If both fortigates are on the same firmware you can port the config over. There is some manual find and replace required though (as there may be a different set of interfaces, or interfaces names on each one). It is safe if you approach it correctly. I certainly wouldn't recommend just anyone to do it but it is possible.
For Firmware updates you absolutely need to follow the supported upgrade path. Otherwise, you will be in a world of hurt.
Fortinet Guru thank you..
I have few more questions for you if you can answer then it will be great ..
We are planning to move from one model to another model. Only few fortigate firewalls are centralize..
So what is the best practice to do it?
(1) if the fortigate firewall are running on old firmware and foritmanger on new version so what is the best way for after adding the fortigate device to fortimanger upgrade the firmware of device or just first upgrade the version of device and than add to fortimanager ?
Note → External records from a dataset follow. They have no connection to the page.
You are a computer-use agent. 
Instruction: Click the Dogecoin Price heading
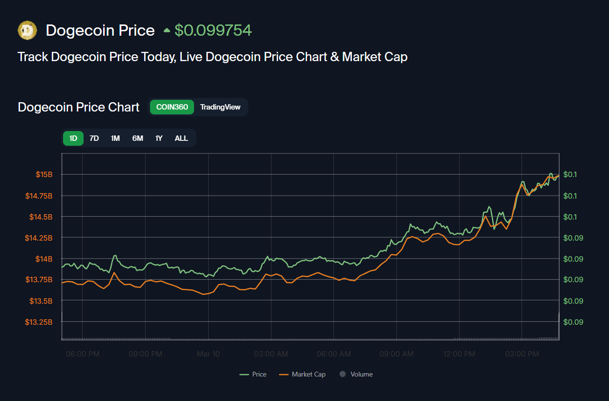100,30
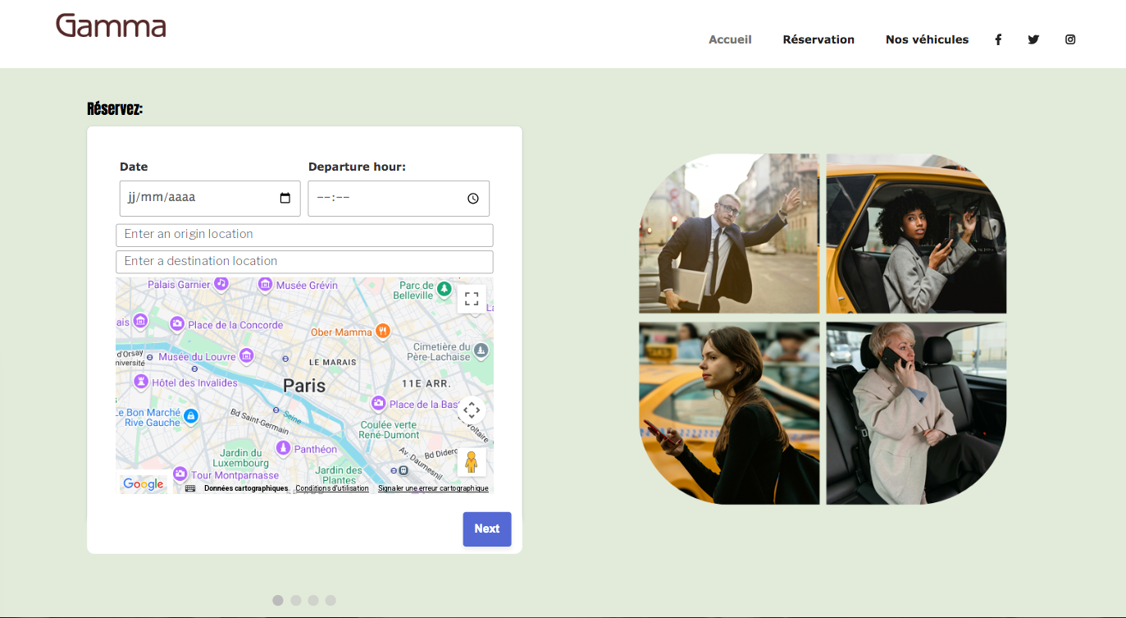Image resolution: width=1126 pixels, height=618 pixels.
Task: Open the Conditions d'utilisation link
Action: pyautogui.click(x=332, y=488)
(2) After adding the old device to fortimanager is it possible to move one model configs to new one using fortimanager ?
Our company want to first centralize all device in fortimanger and then they want to upgrade the firmaware and move config from one model to another one using fortimanger..
Please give your thoughts on this..
We want to look at it that which is best practice to do it..
And also if the old hardware only support maximum 5.2 version and new hardware version can minimum 5.4 version so how can we migrate from one model to another one?
hi, can i ask, can i know my fortigates login password using cli? btw great video man.
grep -f
don't get the point to make a video like this where we can barley see what u typing
Have you tried amending the quality? as i can see every thing he is typing perfectly fine.